'Deterrence' only adds to the perplexity of politics

March 10, 2000

Politics is in the air, and at the movies, too. "Deterrence" takes on volatile issues in the folksy setting of a snowbound Colorado diner.

That's where Walter Emerson, fighting to remain president of the United States in the 2008 election, is stranded during a campaign trip. A few hours of downtime might seem like a relaxing prospect, but problems soon arrive. Asia is in a state of crisis, and now Iraq has invaded Kuwait, touching off an emergency recalling the Persian Gulf war of 1990 - only this time the Iraqi dictator has lethal missiles aimed directly at American allies, and there's every chance he'll fire them if provoked.

Emerson has only moments to make his decision: Should he unleash his nuclear arsenal or rely on conventional weapons and diplomacy? Situations don't come more suspenseful, and writer-director Rod Lurie piles on more complications for good measure. Emerson became president only four months before when his predecessor died; he's Jewish, which causes some - including the Iraqi leader - to question his objectivity in dealing with an Arab antagonist.

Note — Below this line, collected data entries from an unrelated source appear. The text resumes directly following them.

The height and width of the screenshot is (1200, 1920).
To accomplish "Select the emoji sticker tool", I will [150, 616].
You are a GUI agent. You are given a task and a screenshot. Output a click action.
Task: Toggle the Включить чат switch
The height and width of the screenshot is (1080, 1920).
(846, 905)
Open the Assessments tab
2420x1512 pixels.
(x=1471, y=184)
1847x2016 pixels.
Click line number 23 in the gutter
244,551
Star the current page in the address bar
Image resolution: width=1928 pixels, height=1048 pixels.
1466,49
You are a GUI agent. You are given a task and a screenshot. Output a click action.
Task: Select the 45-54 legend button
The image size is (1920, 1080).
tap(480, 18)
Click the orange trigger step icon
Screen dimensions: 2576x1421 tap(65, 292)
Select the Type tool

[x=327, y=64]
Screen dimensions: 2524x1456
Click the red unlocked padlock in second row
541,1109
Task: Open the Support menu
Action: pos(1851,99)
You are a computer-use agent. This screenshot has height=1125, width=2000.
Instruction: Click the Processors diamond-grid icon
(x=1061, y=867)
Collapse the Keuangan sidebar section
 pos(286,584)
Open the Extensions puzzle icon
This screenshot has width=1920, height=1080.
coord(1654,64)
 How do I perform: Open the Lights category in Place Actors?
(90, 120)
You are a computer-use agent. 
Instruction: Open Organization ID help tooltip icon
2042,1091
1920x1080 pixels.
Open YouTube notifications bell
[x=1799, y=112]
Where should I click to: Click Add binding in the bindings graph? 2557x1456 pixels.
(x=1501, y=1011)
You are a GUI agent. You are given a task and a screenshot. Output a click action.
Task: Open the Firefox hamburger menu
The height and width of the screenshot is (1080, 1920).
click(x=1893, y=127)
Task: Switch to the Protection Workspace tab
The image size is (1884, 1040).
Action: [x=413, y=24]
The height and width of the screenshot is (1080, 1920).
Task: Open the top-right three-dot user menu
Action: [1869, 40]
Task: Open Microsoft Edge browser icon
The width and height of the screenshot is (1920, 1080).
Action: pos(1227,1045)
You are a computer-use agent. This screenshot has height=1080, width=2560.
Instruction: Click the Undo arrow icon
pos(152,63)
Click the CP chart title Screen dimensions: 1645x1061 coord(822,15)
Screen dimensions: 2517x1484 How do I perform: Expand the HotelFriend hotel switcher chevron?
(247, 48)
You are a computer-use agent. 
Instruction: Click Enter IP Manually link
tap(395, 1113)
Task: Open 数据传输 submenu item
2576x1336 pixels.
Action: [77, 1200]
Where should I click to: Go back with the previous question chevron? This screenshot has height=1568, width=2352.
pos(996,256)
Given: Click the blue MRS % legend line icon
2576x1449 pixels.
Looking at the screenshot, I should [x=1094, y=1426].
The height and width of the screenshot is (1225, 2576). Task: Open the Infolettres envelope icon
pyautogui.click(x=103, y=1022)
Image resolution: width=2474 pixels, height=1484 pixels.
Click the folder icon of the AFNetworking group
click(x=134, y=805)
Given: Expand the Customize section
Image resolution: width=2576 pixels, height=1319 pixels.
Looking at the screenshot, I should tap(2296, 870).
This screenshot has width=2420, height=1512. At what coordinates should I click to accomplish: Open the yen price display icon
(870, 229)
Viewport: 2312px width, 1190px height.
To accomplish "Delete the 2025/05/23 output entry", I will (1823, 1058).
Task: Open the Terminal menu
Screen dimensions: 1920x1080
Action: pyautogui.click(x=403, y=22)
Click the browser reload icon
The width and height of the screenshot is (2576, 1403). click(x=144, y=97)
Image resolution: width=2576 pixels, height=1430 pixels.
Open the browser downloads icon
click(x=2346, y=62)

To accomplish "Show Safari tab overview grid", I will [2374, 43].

The movie's isolated setting allows Lurie to explore international conflict from a high-tech perspective, as Emerson communicates with far-flung advisers, and a just-folks perspective, as everyday people watch these explosive circumstances unfold in the eatery. "Deterrence" has gripping ingredients, but several flaws. I'll let the largest of these pass without comment, since disclosing it - a gaping hole in the plot's logic - would give away the ending. The others are bad enough. For one, the setting is so conspicuously cramped that it makes the story feel contrived.

More important, the movie's political views are confused. Emerson "stands tall" in ways that sharply divide the people around him. The film presents this in a manner suggesting that he's a hero - yet in a public statement about the picture, director Lurie calls him a villain scarred by hypocrisy and racism. As a former film critic, Lurie presumably knows how to communicate ideas, but there's an unbridgeable gap between the movie he thinks he's made and the movie he's actually made.

Audiences are likely to ignore this film, on the reasonable ground that international affairs are complicated enough without movies adding to the perplexity.

* Rated R; contains vulgar language and violence.